United States

66 Years After He Was Lost in Combat, Vt. Soldier's Remains Return Home

An Army corporal who lost his life during the Korean War will be buried with full military honors this weekend in his Vermont hometown, after advanced DNA analysis helped identify his remains. 

The newly-identified remains of 20-year-old George Perreault Jr. returned home to Vermont this week in a flag-draped casket.

His niece, Karen O'Brien of Salem, Massachusetts, who was a baby when Perreault died, said she has waited a lifetime to lay her uncle to rest.

“I can’t even begin to tell you how happy we are about this,” O’Brien told NBC Boston Friday. “We want to show him the honor he should have gotten in 1951.”

A cemetery headstone made for Perreault more than 60 years ago marked an empty grave; until now.

“We get the chance to honor him,” O’Brien said of a military burial scheduled for Saturday afternoon.

According to the U.S. Department of Defense, Perreault, who grew up in Winooski and neighboring Burlington, faced intense combat in the Korean War and went missing in 1951.

Three years later, the U.S. government declared him dead, but there was no body for his loved ones to bury.

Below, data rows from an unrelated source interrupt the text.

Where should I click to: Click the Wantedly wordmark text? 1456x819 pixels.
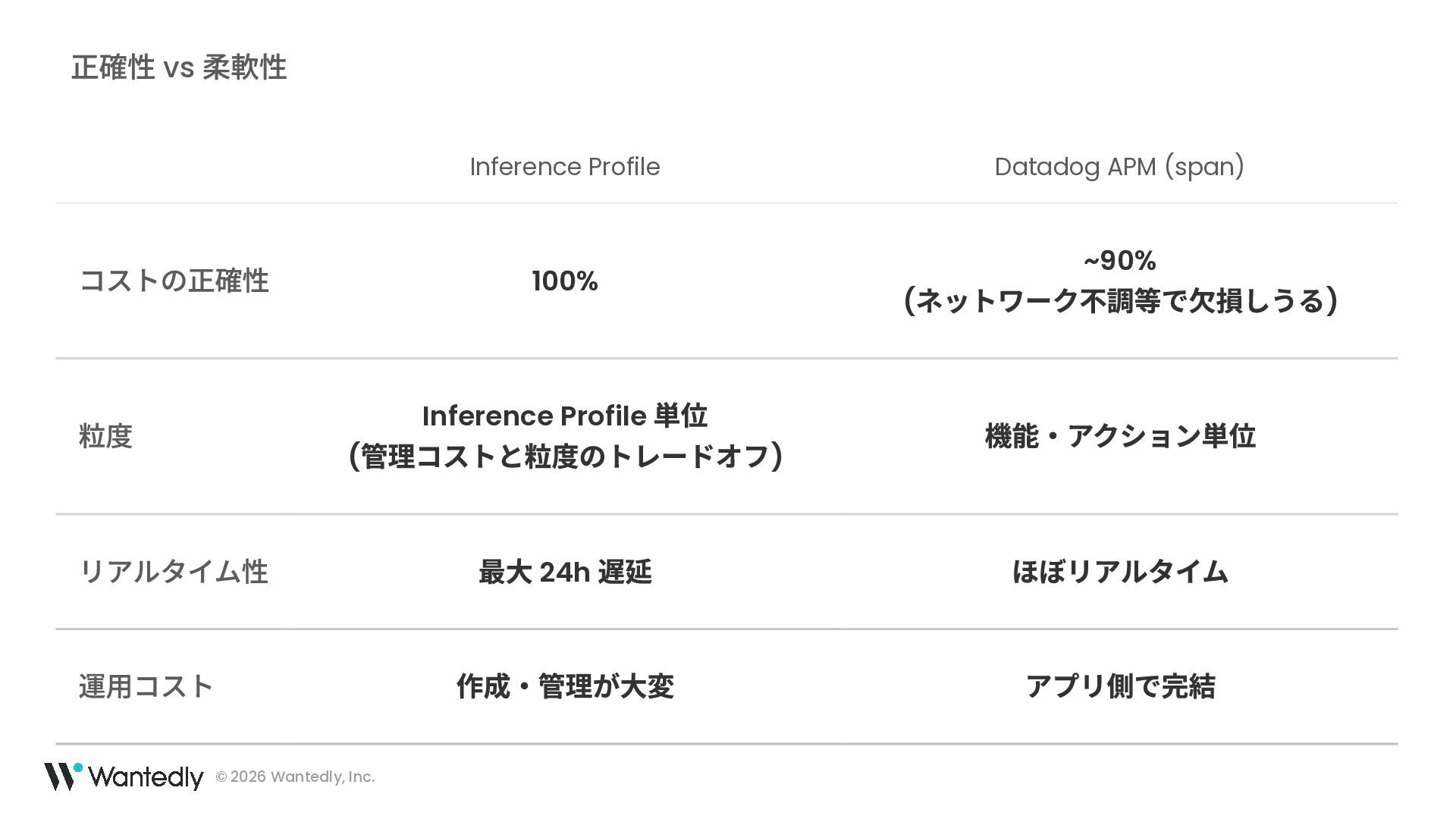click(x=146, y=777)
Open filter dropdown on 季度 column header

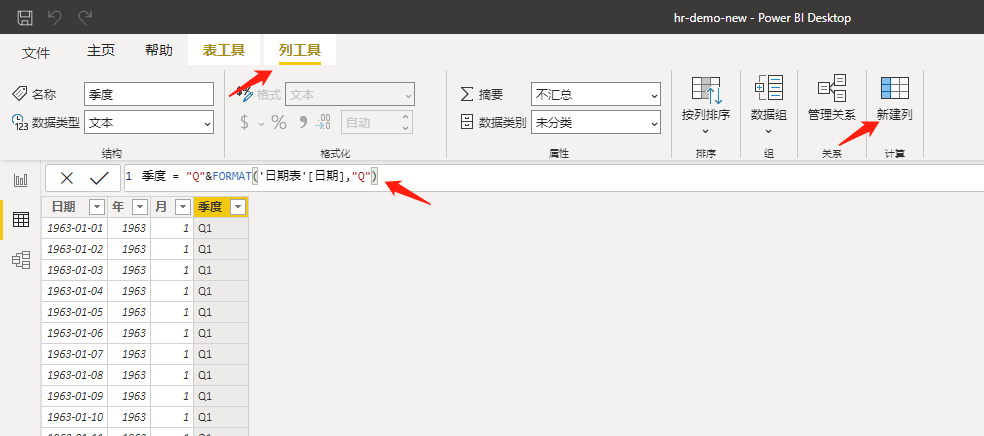click(237, 207)
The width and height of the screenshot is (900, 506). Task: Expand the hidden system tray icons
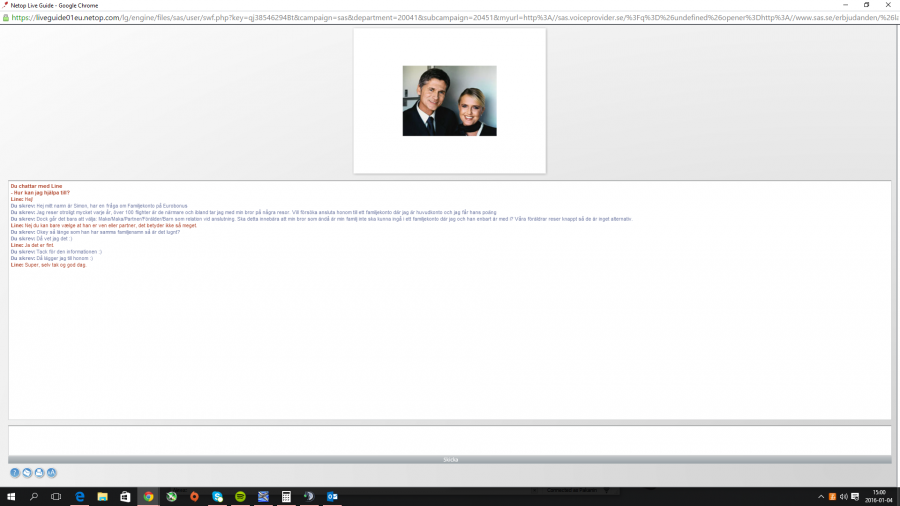[x=821, y=496]
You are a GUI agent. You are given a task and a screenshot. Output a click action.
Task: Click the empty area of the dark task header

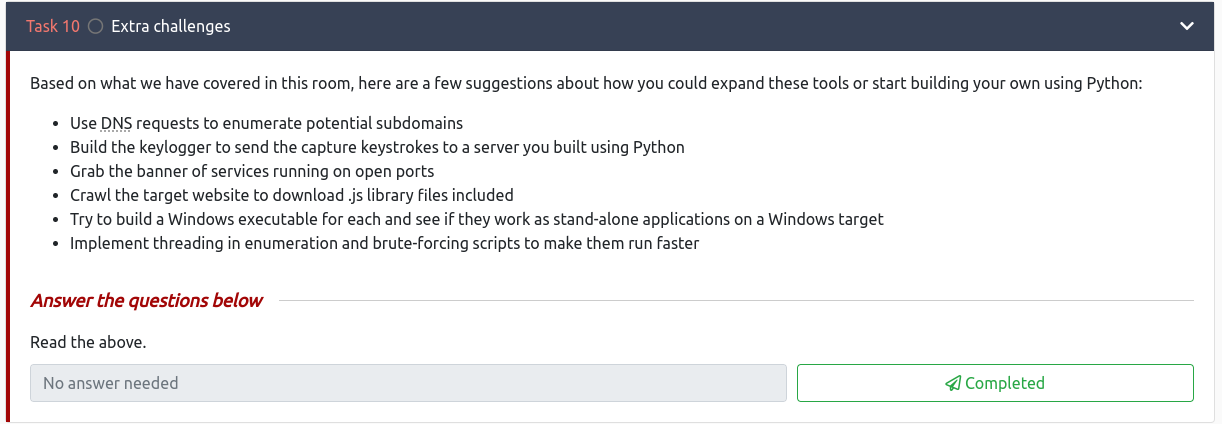click(x=700, y=26)
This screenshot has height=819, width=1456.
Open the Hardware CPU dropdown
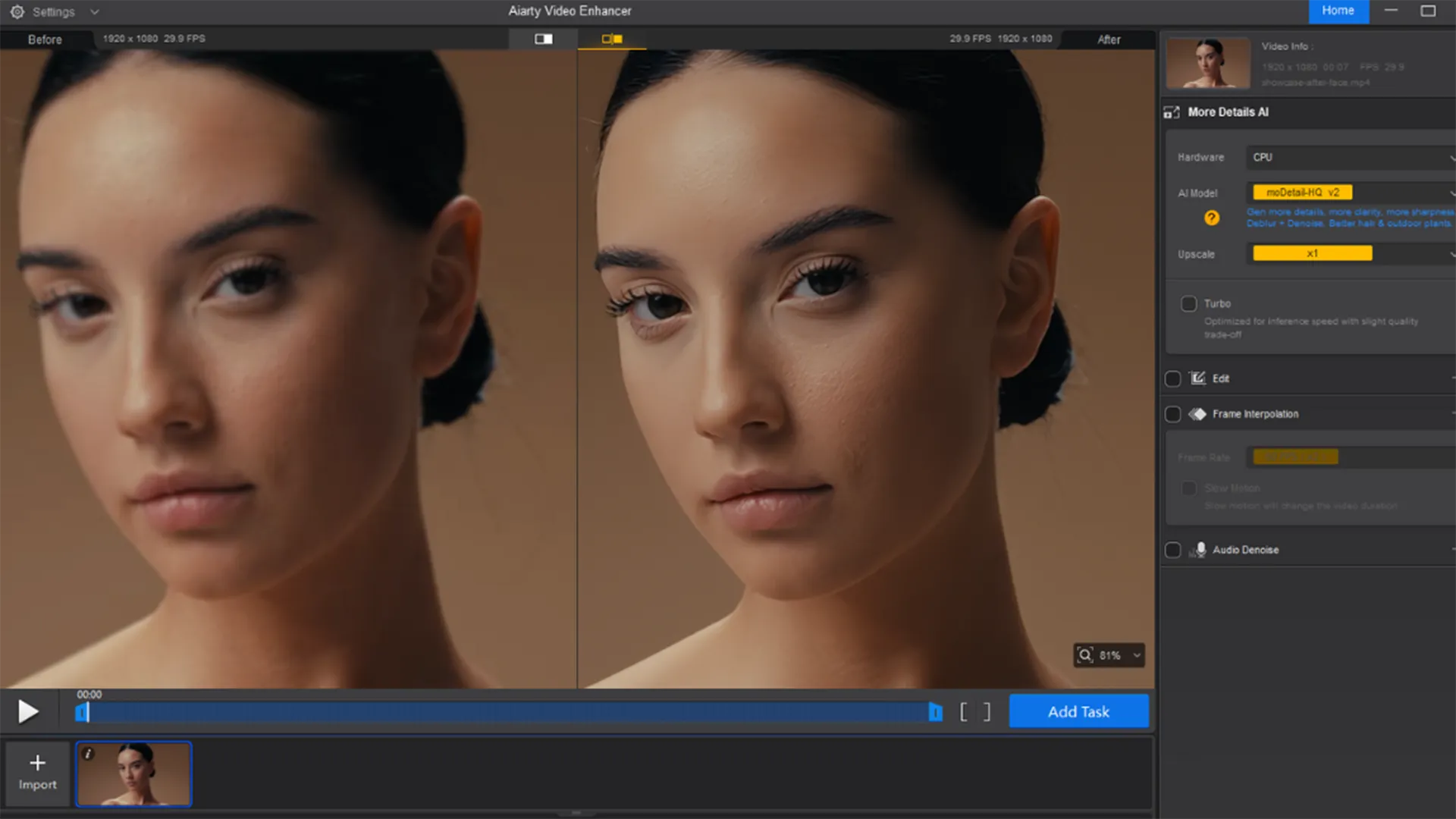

Finally, six decades later, a long-awaited match: O’Brien and her late mother had given blood samples and cheek swabs that helped military scientists positively identify human remains that North Korea handed over in the early 1990s.

Following a Catholic Mass Saturday, Perreault will be buried in Winooski with full military honors, alongside his parents.

“He was their only son,” O’Brien said. “I know they’re up [in heaven] saying, ‘It’s happened!’”

There are many families like George Perreault’s who are still waiting for answers. The U.S. Defense Department said roughly 7,750 American military personnel who served in the Korean War are still unaccounted for.

Advancements in DNA analysis are, however, giving some of those families new hope.

“It fulfills the nation’s promise that no one will be left behind,” Brig. Gen. Mark Lovejoy of the Vermont Army National Guard said of the military’s ongoing work to identify service members who are currently unaccounted for. “We will continue to do everything within our power to find our missing in action, and we will never stop.”

Karen O’Brien said she appreciates that determination, and is very glad her uncle George is back where he belongs, with those who loved him the most.

“I’m just grateful—for my grandparents and my parents and my aunt—that we’re bringing him back to them,” O’Brien said. “They lost him and we’re bringing him back.”

Sen. Bernie Sanders, I-Vermont, said Cpl. Perreault’s sacrifice will never be forgotten.

“I commend the POW/MIA Accounting Agency for their tireless efforts to locate and identify the remains of Corporal Perreault, more than six decades after he first went missing,” Sen. Sanders said in a written statement. “I am pleased, at long last, this Vermont hero will be buried in Winooski next to his parents.”

O’Brien praised the office of Sen. Sanders, who worked on coordinating logistics with Delta Airlines, the Burlington International Airport, the Vermont Army National Guard, and the U.S. Army Casualty Assistance Center to facilitate the return of Perreault’s remains to the Burlington Airport.